# Trail Riders near San Antonio, Texas



## horseloverd2 (Jan 23, 2009)

Try this:

Horseback Trails and Campgrounds - Horse Trail Riding and Camping

Let me know if it helps.


----------



## Vidaloco (Sep 14, 2007)

I wish I was, so I could come ride with you  I love that area. I've never ridden there but the Canyon Lake area and Guadalupe river state park is very pretty. One of those areas I would like to retire to.


----------



## sparksgirl (Sep 13, 2009)

Hello,
I saw your thread, I dont know if you are in this area yet-- but I live in Bandera, which is less than an hour away -- are you still intrested in trail rides in this area? if so have you heard or have you been to the hill country state park yet? I ride their often and am familiar with the area- it has got to be the best bang for your buck- another area is sistercreek ranch. alittle futher out but really worth the trip


----------



## sparksgirl (Sep 13, 2009)

I would be happy to show you around on some trails.


----------



## Lonestar22 (May 22, 2009)

That area up there is beautiful. Im sure you'll have no problem finding a great place to ride.


----------



## TXROBIN (Sep 17, 2009)

*Riding Group*

You may want to check out TETRA, Texas Equine Trail Riders Asso. They have clubs in different regions of the state and group rides once a month and a quarterly newsletter. I am a member but haven't been on any of the organized rides yet...just google TETRA and you shouldn't have a problem finding it. I am in Austin just north of San Antonio. I prefer weekday riding since I don't get to see much of my hardworking hubby as it is, I like to be home on the weekends when he is off. Maybe we could try to get together some time to ride.

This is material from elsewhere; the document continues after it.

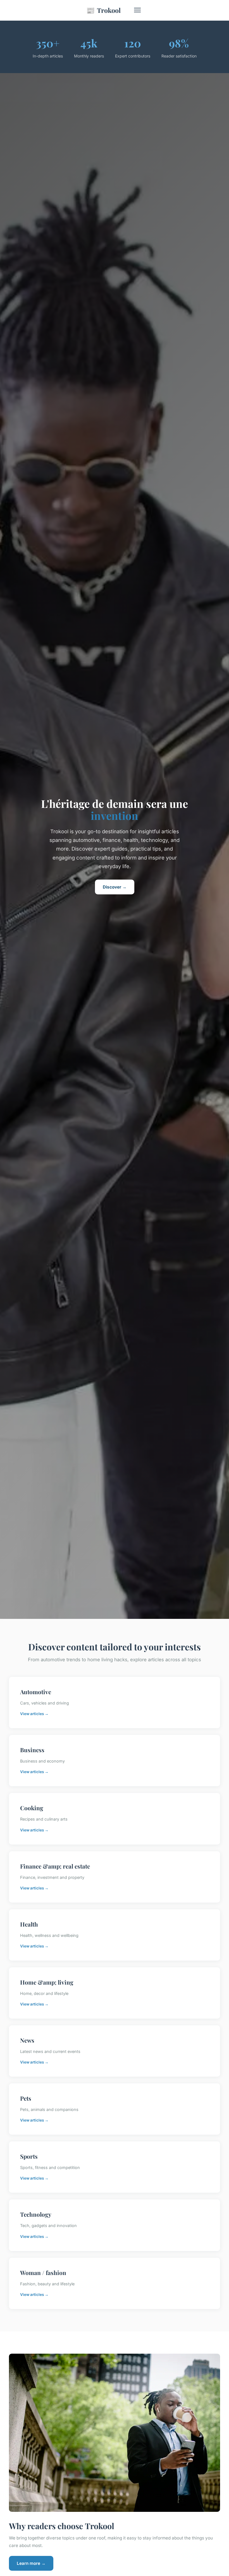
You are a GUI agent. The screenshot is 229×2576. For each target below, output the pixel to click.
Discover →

There are a lot of nice areas around Austin, Onion Creek, Spicewood Springs, McKinney Falls, Prarie Haynes etc.


----------



## kim_angel (Oct 16, 2007)

Another site to check out is ACTHA - American Competitive Trail Horse Association
American Competitive Trail Horse Association


----------



## Mingiz (Jan 29, 2009)

sparksgirl said:


> Hello,
> I saw your thread, I dont know if you are in this area yet-- but I live in Bandera, which is less than an hour away -- are you still intrested in trail rides in this area? if so have you heard or have you been to the hill country state park yet? I ride their often and am familiar with the area- it has got to be the best bang for your buck- another area is sistercreek ranch. alittle futher out but really worth the trip


 
I have been to Bandera It's a quaint little town,(love the BBQ Place there) my S/O is originally from Utopia. I have always wanted to ride there but it was too long of a haul for the horses from Maryland...I have also been to the Hill Country state parks Most are very nice....He was just down there for his mothers funeral I didn't get to go had to stay back and take care of critters here.... He still has land in the Hill country.


----------



## k9mpmak (Apr 19, 2010)

You can board in Converse, the north east side of san antonio, near randolph afb for 250 for full care with 16 acres. I am always looking for someone to ride with too!


----------